Segment Start: Task data

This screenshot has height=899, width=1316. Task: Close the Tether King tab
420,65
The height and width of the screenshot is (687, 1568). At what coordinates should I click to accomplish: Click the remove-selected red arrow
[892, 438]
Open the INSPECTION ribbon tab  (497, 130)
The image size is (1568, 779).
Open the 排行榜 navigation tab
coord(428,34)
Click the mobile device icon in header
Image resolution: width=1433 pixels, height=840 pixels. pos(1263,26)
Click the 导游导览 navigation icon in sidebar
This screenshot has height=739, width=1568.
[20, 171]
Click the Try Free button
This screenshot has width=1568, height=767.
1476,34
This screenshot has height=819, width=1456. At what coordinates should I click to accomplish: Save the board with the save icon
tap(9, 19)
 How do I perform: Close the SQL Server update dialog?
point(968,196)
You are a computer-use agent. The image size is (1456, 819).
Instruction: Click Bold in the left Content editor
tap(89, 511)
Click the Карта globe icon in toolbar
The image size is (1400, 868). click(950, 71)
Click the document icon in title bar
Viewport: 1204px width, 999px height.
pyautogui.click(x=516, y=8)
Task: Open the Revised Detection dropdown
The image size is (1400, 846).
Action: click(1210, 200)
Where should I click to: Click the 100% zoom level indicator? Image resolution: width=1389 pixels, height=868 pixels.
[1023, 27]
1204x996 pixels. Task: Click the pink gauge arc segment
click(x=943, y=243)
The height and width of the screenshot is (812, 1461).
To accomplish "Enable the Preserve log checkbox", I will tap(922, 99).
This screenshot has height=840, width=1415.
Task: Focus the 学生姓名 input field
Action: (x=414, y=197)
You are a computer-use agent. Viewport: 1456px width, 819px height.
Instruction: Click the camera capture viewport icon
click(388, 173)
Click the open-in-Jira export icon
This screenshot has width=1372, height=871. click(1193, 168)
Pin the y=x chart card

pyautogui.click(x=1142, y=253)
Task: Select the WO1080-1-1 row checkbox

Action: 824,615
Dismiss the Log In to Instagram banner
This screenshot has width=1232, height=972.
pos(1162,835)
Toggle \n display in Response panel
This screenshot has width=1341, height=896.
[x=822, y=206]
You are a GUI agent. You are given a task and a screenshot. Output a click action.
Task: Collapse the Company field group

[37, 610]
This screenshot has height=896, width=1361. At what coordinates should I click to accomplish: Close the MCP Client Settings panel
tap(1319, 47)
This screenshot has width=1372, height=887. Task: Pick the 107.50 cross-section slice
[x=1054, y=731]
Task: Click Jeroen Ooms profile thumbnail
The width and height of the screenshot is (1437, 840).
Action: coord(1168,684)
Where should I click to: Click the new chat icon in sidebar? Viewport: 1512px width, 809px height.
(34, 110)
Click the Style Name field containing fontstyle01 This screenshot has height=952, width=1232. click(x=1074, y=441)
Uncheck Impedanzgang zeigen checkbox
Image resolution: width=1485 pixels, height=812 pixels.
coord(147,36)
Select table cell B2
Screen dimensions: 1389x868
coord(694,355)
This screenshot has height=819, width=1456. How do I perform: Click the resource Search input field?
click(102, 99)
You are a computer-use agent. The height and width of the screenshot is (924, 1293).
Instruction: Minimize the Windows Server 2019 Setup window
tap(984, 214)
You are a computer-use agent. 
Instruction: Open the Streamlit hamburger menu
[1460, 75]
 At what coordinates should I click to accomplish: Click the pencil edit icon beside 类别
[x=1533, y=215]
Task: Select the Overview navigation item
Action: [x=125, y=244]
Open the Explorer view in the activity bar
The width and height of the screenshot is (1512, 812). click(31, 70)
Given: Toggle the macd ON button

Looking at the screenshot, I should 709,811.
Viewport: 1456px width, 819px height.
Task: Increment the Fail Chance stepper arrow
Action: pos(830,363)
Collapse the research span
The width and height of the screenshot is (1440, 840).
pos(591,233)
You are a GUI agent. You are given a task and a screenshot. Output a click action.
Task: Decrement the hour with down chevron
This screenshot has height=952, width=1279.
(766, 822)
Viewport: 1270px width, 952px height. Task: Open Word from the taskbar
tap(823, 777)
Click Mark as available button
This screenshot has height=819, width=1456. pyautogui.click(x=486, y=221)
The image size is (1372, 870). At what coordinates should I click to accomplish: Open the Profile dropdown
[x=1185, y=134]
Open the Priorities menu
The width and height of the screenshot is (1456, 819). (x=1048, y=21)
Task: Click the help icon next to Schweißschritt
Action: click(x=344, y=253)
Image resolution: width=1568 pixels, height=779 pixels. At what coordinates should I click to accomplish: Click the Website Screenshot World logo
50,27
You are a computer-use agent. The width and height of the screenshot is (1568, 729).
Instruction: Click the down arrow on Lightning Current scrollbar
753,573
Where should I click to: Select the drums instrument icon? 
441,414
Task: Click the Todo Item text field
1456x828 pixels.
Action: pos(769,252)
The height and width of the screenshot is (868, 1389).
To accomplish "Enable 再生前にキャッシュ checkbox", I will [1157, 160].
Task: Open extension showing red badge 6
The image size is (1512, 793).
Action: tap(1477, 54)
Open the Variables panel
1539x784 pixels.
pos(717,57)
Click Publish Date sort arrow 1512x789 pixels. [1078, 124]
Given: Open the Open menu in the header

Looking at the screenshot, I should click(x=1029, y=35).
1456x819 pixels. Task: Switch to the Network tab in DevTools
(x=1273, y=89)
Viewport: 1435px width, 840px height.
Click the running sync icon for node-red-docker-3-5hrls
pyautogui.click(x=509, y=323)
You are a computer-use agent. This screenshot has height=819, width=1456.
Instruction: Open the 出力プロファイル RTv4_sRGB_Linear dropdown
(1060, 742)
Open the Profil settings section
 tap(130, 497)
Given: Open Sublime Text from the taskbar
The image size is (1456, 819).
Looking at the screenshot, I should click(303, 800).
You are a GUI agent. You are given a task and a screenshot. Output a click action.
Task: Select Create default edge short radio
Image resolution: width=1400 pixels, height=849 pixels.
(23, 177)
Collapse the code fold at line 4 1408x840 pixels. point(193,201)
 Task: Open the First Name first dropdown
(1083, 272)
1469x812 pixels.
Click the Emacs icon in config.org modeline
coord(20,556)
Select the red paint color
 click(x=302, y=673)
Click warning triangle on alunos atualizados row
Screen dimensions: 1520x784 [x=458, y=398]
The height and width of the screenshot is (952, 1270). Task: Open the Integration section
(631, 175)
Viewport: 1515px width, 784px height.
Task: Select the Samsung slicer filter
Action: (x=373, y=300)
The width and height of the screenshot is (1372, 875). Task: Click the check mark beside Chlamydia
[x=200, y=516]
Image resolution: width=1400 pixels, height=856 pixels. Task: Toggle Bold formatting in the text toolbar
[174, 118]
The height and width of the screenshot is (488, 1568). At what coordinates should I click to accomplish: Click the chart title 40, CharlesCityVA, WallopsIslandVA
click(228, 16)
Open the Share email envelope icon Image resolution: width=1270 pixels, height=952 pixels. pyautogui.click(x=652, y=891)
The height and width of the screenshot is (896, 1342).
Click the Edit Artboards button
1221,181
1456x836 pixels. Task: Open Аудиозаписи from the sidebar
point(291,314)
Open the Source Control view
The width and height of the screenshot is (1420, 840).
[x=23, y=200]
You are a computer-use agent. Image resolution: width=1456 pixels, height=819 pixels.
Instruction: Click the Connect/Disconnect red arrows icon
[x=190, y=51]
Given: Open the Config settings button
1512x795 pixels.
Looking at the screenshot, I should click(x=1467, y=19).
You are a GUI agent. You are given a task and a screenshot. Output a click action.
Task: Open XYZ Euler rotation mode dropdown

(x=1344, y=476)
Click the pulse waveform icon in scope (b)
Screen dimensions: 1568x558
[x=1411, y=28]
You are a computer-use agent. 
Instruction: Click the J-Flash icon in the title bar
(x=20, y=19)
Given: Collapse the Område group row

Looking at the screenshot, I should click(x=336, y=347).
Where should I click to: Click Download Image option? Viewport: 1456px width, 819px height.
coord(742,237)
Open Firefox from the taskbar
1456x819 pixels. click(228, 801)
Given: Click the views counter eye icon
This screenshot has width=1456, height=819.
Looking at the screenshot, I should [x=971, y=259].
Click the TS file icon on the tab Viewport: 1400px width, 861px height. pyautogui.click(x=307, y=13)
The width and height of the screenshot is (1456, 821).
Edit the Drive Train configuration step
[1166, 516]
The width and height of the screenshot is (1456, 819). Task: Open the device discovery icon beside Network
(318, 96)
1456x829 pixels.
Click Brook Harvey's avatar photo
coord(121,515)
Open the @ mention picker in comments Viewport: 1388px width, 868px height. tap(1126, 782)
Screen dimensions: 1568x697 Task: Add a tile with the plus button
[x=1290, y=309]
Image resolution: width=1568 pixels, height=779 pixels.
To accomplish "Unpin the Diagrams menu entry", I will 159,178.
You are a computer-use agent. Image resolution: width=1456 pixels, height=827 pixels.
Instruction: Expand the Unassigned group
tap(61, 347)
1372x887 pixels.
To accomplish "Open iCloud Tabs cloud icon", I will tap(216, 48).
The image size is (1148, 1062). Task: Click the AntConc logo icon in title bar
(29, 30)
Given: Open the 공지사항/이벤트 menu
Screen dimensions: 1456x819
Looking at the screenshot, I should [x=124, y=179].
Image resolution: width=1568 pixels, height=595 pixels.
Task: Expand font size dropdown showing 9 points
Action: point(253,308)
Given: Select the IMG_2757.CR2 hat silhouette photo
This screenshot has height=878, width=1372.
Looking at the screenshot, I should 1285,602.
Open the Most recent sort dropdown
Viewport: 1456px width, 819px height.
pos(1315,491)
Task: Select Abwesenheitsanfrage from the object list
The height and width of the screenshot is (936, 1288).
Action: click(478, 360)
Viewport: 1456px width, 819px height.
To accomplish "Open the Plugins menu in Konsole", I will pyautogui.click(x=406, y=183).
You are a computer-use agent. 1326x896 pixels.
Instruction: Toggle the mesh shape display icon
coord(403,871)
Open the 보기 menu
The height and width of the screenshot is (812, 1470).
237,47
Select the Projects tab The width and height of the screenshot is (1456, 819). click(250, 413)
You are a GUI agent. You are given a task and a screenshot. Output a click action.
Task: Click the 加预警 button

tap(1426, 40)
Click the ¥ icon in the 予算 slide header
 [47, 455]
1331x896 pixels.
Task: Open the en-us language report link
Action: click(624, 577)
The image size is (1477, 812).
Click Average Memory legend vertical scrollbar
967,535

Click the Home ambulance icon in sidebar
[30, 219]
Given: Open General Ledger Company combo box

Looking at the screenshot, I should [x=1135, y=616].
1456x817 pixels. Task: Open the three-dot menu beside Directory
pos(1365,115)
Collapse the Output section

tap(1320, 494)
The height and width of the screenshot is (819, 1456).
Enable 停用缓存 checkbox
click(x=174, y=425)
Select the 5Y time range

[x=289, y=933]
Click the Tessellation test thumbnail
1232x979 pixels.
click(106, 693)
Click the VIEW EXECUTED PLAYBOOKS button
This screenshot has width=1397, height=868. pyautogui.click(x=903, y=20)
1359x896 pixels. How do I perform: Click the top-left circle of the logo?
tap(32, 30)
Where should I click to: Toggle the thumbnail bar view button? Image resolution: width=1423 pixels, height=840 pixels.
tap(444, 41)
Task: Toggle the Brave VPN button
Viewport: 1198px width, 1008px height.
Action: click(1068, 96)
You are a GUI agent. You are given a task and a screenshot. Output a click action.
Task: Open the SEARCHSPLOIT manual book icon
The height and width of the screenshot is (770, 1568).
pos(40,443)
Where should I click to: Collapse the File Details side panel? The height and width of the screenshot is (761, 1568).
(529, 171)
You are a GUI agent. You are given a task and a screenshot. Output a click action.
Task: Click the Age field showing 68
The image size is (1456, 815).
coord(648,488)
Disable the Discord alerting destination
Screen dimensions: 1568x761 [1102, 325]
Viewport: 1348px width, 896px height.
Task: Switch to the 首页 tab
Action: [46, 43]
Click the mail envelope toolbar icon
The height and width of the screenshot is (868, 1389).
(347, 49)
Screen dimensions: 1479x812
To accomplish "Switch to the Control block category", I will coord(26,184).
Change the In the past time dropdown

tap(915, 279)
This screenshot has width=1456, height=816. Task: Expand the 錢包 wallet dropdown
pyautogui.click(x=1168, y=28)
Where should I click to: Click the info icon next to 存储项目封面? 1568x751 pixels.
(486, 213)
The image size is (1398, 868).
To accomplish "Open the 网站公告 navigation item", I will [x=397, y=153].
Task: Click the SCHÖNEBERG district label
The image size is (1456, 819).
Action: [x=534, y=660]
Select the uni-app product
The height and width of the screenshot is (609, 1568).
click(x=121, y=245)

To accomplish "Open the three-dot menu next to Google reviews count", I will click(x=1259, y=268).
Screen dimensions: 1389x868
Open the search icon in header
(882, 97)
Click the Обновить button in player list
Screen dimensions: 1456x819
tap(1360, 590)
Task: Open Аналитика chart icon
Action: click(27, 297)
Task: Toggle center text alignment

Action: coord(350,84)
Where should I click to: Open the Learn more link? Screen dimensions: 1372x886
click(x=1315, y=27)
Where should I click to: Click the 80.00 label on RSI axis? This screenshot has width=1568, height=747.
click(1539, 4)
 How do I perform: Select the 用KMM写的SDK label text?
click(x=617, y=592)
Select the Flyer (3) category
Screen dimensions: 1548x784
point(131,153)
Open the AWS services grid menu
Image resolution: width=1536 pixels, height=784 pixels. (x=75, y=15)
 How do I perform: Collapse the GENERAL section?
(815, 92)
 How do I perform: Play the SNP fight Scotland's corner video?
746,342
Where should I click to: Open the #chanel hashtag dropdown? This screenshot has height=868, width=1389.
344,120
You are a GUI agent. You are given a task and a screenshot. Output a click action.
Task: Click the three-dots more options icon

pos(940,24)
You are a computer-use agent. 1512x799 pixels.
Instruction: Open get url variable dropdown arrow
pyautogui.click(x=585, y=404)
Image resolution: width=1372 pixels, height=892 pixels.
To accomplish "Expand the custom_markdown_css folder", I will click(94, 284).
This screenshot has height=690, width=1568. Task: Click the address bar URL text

Segment End: Task data

■ Exercise directions
Identify every line above that includes the word "sort", and show those lines.

■ Response to this task
Click Publish Date sort arrow 1512x789 pixels. [1078, 124]
Open the Most recent sort dropdown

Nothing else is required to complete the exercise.